■ Work required
Write out the material word for word, from the line containing "This screenshot has height=393, width=603." through the end, both ends included. Leave the pictures out.

>>>

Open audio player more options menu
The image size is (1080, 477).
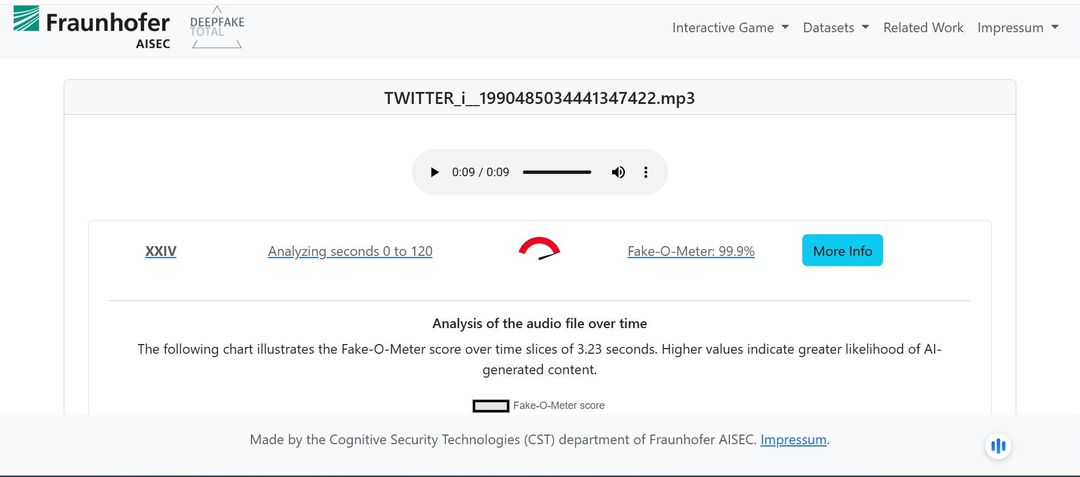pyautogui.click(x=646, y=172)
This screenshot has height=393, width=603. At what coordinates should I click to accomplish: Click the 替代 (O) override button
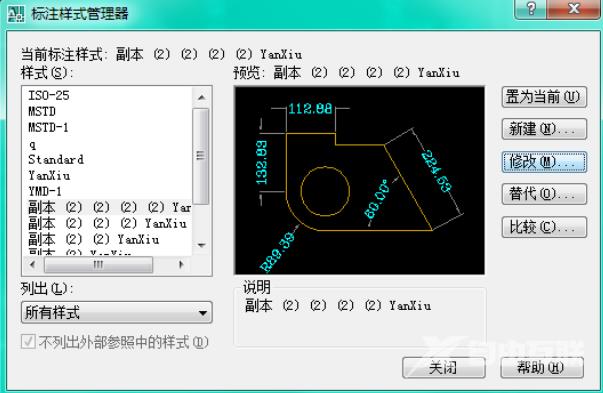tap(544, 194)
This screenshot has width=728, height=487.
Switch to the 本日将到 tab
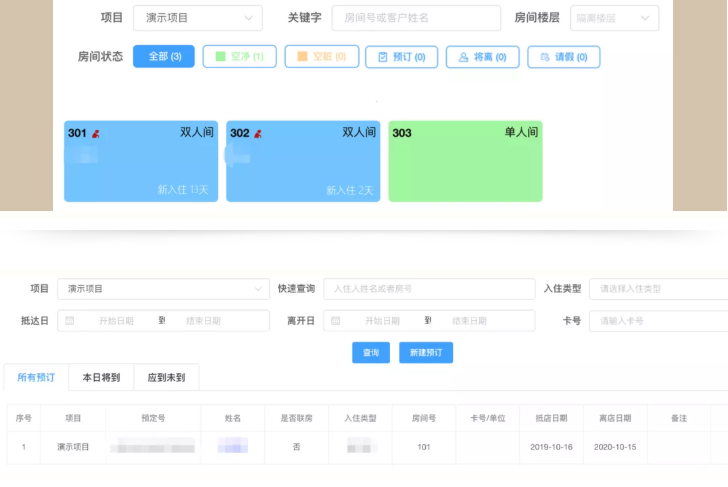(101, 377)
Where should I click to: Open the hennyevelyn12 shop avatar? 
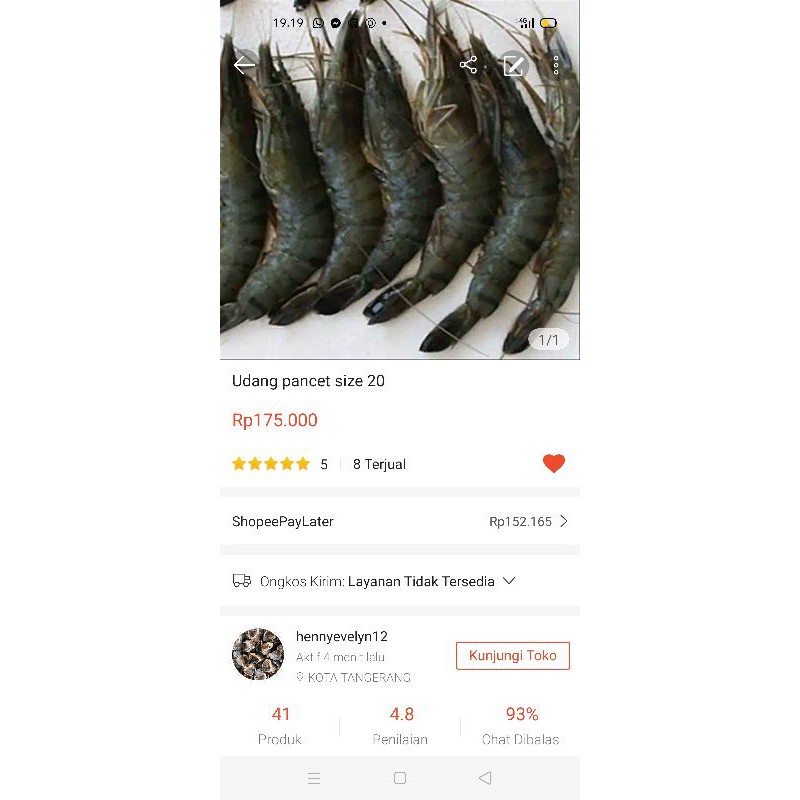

<<<

■ Reply to the task
This screenshot has height=393, width=603. At what coordinates should I click to accomplish: Click the 替代 (O) override button
tap(544, 194)
This screenshot has width=728, height=487.
Switch to the 本日将到 tab
(101, 377)
Where should I click to: Open the hennyevelyn12 shop avatar? 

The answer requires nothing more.